Motor Memory Expansion Shapes Micro-Scale Dynamics of Naturalistic Skill Learning

Real-world motor skills rely on the precise spatiotemporal coordination of action sequences, progressively refined through practice. The performance of naturalistic skills depends on generating such sequences by forming motor memories that, in part, develop across rest periods interspersed with practice. Yet a critical gap remains in our understanding of how learning unfolds at a micro-scale within individual practice trials, as opposed to across trials or sessions. The moment-by-moment behavioral dynamics and their neural correlates that give rise to naturalistic skill acquisition during ongoing performance are incompletely understood.

To address this gap, we conducted two experiments in which participants learnt naturalistic sequential keypress skills of different speeds.

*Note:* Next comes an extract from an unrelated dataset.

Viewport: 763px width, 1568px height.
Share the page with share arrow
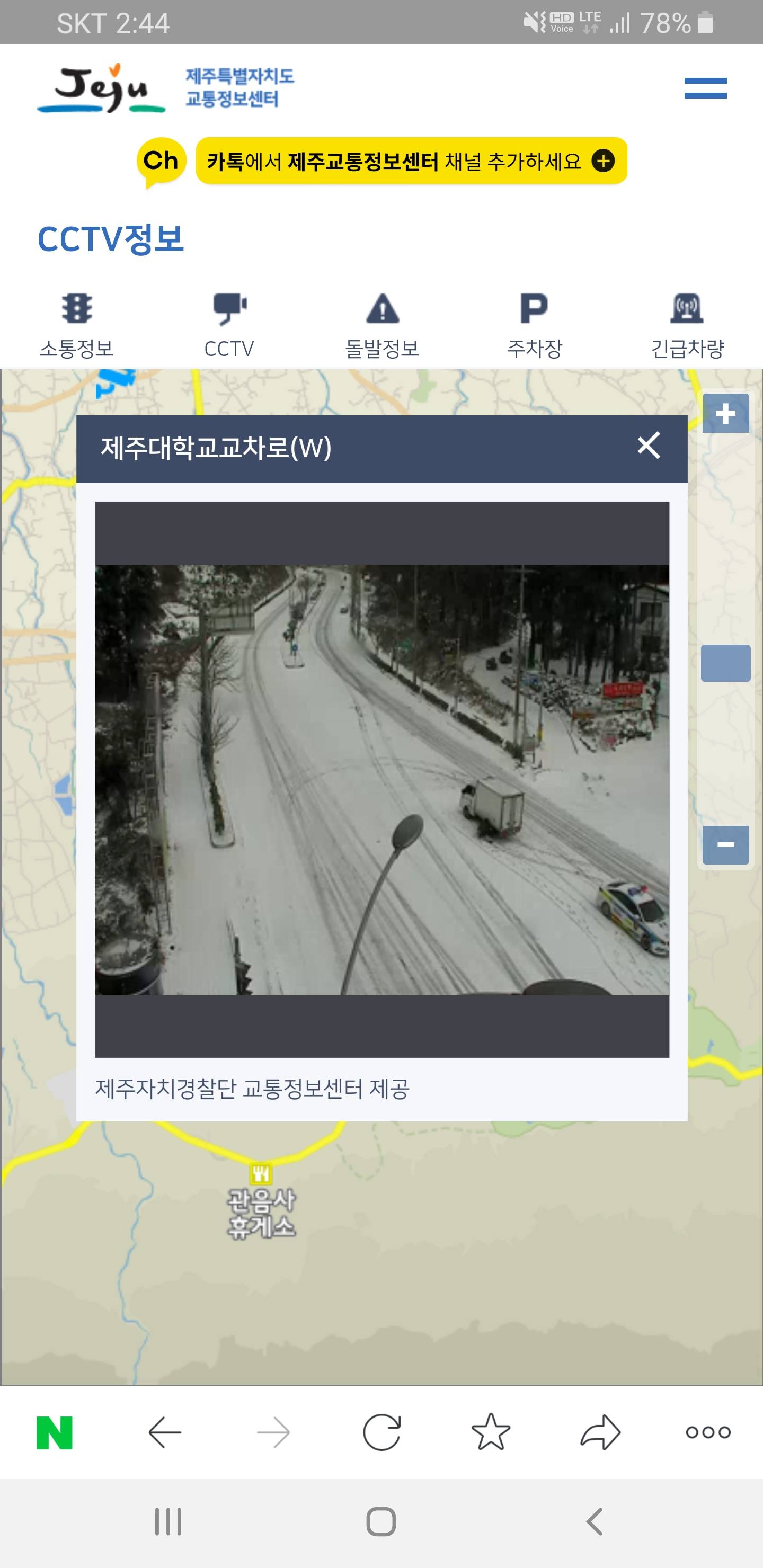coord(600,1432)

Within each practice trial, we reproducibly identified segments of high-initial-skill (HIS)—brief periods of elevated performance followed by skill drops—that persisted throughout training. The keypress content of HIS segments scaled with execution speed and systematically increased with practice, reflecting an expansion of keypress chunk content. Importantly, this expansion of chunk content continued even after overall performance plateaued, predicting skill as training progressed.

Neural analyses revealed elevated theta–gamma phase–amplitude coupling (θ/γ PAC) and beta (β)-band bursts during HIS segments. Hippocampal θ/γ PAC notably predicted HIS segment content, identifying a possible mechanism contributing to binding individual actions into dynamic sequential enlargement of motor memory representations during early learning. These findings, inconsistent with a fatigue-based explanation, unveil expansion of motor memory capacity as a crucial contributor to early performance gains during procedural learning, bridging early cognitive control and expert skill performance.